Source excerpt:
* Begin *

Tensions in Europe were very high before the archduke's assassination. The Triple Alliance (Germany, Austria-Hungary and Italy) and the Triple Entente (France, Russia and Great Britain) struggled to maintain a balance of power. However, three elements undermined this fragile co-existence. Both alliances had countries committed to building empires and their competing desire to annex territory in Africa, Asia, and the Middle East increased their distrust of one another. Industrialization allowed a rapid increase in military and naval equipment. And finally, many of the ultraconservative governments faced strong internal challenges from liberals and socialists.

America had a history of noninvolvement in European wars and, during Woodrow Wilson's first term, tried to remain neutral. The Atlantic Ocean separated the U.S. from the war and its large immigrant population (one-third of the U.S. population according to the 1910 census) encouraged Americans not to take sides. On February 19, 1915, Germany announced that it would begin a submarine campaign against all enemy ships. President Wilson said the U.S. would hold Germany strictly "accountable" for its actions. The following month, Great Britain announced that it would blockade all ships carrying goods for Germany, including ships owned by neutral nations that were sailing in the Atlantic Ocean and North Sea. On March 8, 1915, a German submarine sank the Lusitania (which was carrying American weapons to Britain), killing 128 Americans (who had been warned not to travel on the ship).

Pressure on Wilson to keep the U.S. out of the war increased. Wilson demanded that German submarines not sink ships until they had been boarded and searched (an unreasonable request since submarines could easily be sunk and were too small to carry civilian passengers) and he campaigned for reelection with the slogan "He Kept Us Out of War." Germany sunk three more American ships. The British leaked the Zimmerman telegram (a dramatic German scheme to get Mexico to invade Texas and New Mexico) to the American press to pressure America to enter the war.

* End *

Dataset content:

* Begin *

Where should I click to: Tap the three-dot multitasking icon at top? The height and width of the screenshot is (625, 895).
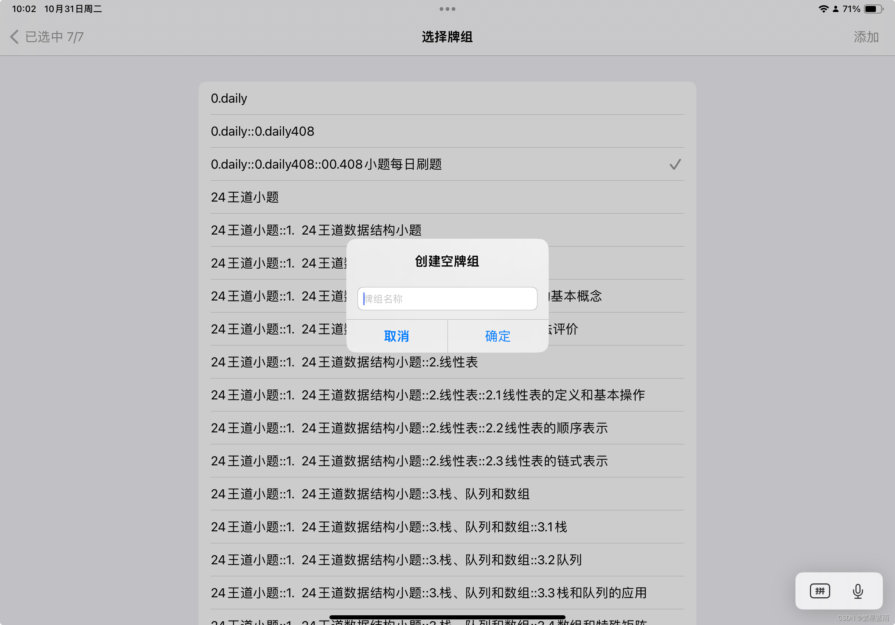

* End *

Goals:
1/ Copy the passage on America's road to World War I from "America had a" up to and including "on the ship).".
2/ According to the passage on America's road to World War I, what slogan did Wilson use in his reelection campaign?
The data has no connection to the passage on America's road to World War I.

List of solutions:
1/
America had a history of noninvolvement in European wars and, during Woodrow Wilson's first term, tried to remain neutral. The Atlantic Ocean separated the U.S. from the war and its large immigrant population (one-third of the U.S. population according to the 1910 census) encouraged Americans not to take sides. On February 19, 1915, Germany announced that it would begin a submarine campaign against all enemy ships. President Wilson said the U.S. would hold Germany strictly "accountable" for its actions. The following month, Great Britain announced that it would blockade all ships carrying goods for Germany, including ships owned by neutral nations that were sailing in the Atlantic Ocean and North Sea. On March 8, 1915, a German submarine sank the Lusitania (which was carrying American weapons to Britain), killing 128 Americans (who had been warned not to travel on the ship).

2/ "He Kept Us Out of War."